July 9, 2012

Blowing one’s own trumpet



My young friend is a good sounding board on the attitudes of youth in Maldives. In today’s discussion he told me with delight that that many of them including himself admired luxury. Latest phones, laptops, ipads, itablets, designer clothes, perfumes, and even the features of the latest cars. Perhaps it’s not wrong to say, we admire luxury to some extent, we all do, but if the intensity of it is not kept in check, that admiration can lead to coveting and just wanting for the sake of wanting which never fulfils our craving. When needs and wants are confused, the seed of selfishness is planted.

Selfishness and individualism begin in childhood. While individualism is important to understand our roles and responsibilities in our society and to achieve individual excellence that can contribute to societal improvement, individualism when carried to levels of vanity and self importance, the collective attitude can make for a cynical society, where we become overly critical of the other person’s views to the point of even rejecting what someone else has to say because we truly believe that what we have to say is the truth. Consequently we become bad listeners with short attention spans who in the context of a conversation fidget in restlessness with an overpowering desire always to quickly shift over to our own story.

From an inter-personal point of view, no one really likes to be in such company where someone keeps harping about his/her own successes.
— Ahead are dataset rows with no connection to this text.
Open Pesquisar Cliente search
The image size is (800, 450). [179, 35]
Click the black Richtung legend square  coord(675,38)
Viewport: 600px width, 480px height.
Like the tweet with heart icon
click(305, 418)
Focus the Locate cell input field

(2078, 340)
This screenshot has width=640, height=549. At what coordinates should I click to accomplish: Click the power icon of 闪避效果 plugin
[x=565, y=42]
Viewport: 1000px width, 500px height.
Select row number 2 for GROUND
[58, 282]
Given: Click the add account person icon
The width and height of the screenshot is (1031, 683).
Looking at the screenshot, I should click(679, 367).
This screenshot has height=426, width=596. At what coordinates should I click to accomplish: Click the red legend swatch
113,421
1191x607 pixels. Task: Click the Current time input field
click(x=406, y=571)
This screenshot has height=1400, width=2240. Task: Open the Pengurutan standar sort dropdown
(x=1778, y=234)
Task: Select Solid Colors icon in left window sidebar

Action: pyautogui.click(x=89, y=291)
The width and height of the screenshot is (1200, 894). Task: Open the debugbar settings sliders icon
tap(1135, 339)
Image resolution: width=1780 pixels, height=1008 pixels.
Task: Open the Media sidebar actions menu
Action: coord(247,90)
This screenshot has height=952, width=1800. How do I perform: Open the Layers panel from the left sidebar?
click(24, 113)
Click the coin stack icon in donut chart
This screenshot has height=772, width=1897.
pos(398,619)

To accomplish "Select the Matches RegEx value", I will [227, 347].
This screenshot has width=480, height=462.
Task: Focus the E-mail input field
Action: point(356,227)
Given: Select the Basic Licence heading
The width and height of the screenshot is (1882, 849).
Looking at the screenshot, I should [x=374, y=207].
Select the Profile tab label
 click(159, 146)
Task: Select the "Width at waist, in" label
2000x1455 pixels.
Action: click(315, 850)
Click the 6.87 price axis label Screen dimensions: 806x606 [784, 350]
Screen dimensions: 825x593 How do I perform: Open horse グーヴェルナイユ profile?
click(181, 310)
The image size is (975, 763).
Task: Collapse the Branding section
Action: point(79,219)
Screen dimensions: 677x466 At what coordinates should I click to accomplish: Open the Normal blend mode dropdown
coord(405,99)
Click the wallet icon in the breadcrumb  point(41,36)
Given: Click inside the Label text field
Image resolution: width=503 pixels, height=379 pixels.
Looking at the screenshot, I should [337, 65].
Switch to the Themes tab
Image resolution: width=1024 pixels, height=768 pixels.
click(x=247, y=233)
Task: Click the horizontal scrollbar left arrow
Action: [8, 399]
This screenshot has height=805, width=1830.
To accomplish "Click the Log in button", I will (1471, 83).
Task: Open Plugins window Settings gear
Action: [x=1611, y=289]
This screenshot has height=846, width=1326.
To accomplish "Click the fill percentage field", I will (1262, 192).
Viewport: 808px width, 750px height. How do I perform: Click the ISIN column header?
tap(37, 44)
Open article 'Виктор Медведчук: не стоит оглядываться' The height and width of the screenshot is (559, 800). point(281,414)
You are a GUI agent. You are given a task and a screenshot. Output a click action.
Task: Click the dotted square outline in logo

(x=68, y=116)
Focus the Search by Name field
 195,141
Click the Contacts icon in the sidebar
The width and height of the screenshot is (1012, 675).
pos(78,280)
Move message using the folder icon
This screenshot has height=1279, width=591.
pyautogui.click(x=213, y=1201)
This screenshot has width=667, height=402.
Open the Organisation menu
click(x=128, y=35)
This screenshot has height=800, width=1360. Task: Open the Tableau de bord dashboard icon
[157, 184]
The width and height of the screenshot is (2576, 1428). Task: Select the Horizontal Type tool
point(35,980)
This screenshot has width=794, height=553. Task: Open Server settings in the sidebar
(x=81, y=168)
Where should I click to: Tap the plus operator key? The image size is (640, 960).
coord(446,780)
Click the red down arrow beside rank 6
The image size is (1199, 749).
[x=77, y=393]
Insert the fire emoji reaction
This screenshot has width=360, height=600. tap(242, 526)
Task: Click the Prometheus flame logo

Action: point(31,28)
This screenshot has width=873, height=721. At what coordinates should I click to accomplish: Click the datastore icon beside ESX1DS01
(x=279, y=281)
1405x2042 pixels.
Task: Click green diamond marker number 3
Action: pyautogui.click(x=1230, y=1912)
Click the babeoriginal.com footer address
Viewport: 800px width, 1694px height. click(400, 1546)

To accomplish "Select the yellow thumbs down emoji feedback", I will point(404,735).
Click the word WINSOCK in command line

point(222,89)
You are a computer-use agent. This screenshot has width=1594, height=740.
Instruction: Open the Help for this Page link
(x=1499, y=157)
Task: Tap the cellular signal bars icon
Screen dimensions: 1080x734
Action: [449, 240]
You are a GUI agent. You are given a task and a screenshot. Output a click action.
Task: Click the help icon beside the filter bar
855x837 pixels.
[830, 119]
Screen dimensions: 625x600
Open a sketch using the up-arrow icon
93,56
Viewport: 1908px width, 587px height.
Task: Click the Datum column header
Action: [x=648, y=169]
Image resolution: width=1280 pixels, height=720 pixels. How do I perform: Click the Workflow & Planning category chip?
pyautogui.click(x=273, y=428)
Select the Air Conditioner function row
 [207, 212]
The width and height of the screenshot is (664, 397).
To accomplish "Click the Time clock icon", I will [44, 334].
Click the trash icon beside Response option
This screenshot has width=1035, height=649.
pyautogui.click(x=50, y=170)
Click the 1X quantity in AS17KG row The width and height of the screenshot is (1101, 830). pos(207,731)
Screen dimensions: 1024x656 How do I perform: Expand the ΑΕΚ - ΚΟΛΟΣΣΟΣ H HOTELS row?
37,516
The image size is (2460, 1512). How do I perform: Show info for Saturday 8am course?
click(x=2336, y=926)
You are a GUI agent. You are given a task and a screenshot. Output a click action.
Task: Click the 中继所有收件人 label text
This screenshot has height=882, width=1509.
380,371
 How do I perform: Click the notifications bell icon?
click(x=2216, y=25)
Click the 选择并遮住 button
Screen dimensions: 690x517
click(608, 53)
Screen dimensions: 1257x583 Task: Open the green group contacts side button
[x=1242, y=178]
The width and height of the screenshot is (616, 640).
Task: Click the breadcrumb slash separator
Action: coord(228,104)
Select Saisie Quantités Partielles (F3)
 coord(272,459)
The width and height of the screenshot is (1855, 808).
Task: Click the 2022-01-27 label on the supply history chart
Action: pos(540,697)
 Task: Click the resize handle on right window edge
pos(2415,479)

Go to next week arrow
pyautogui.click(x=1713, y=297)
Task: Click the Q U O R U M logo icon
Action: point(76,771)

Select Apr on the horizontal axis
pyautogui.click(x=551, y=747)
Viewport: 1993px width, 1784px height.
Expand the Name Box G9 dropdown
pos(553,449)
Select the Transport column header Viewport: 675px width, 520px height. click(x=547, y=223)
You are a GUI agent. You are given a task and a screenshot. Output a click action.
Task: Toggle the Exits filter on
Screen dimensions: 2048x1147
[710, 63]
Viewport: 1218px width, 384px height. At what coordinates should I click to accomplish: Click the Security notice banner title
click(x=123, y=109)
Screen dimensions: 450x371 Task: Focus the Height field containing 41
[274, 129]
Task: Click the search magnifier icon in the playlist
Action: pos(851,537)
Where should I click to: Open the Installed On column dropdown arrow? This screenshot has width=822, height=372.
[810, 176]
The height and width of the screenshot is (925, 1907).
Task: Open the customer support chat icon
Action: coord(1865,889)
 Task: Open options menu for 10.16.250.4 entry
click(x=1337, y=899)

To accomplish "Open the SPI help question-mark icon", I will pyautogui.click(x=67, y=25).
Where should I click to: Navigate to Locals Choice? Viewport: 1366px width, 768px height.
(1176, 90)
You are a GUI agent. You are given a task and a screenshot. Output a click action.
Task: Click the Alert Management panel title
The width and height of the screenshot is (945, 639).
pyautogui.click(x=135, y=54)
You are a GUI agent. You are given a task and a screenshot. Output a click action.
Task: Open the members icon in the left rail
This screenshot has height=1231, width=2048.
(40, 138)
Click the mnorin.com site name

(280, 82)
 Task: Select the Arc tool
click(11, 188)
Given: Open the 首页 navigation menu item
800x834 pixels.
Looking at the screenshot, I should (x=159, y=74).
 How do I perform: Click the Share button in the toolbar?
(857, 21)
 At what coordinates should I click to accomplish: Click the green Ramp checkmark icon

But what is sad is that while we may not like the individual with this quality, subconsciously we too behave the same way when the opportunity to open our mouths arises – we too go on talking about ourselves without choosing to listen more than we speak. When such weaknesses in youth are not pointed out and sympathetically addressed by those with more experience and wisdom, these cynical and disruptive attitudes can become hardened as youth grow into adulthood and become the collective norm in our society. The signal that this is becoming so in our society - picked from my young friend’s sounding to me – is evident, and is a mix of many reasons. We should all reflect on this creatively to unravel the causes behind this pervasive attitude. To my mind, one reason may relate to doting parents who pamper their children without the requisite discipline needed to build a child's character (why a parent behaves that way also has its reasons that will have to be revealed and addressed). Another reason may be the lack of contact with grandparents who now live away from the nuclear family settings that new couples in Maldives have chosen to adopt in the pursuit of modern ways of living that our western world practices and which we take to as being modern and fashionable. Parents may not be aware that keeping grandparents at such distance is really a forfeiting of the immense lessons of life that grandparents have to offer their young grand-children. It is really a breaking of the bond that nature has devised for us to keep inter-generational knowledge intact.

So, while our youth’s (even adults, for such youth have become the parents of today) desire to be selfish is understandable, and young people cannot be pushed to take the blame for wanting the latest gadgets, be unhealthily competitive and wanting to show off and feel being better than their peers. The ego is at its deceptive work here, and because, somewhere in the past, it has been nurtured through the neglect of building more responsible character in our children. Without addressing a suppression of the ego, our future may well be chaotic societies. This is a nationwide issue for us in Maldives that our leaders need to understand and begin building our primary school systems and family values that will breed more responsible future generations of Maldivians.

2 comments:

Anonymous said...

Humans have two opposing urges according to biologists, the urge to cooperate and the urge to compete. Both are needed for survival.

Abdul Sattar Yoosuf said...

True, Could we try to play out a healthy balance of the two?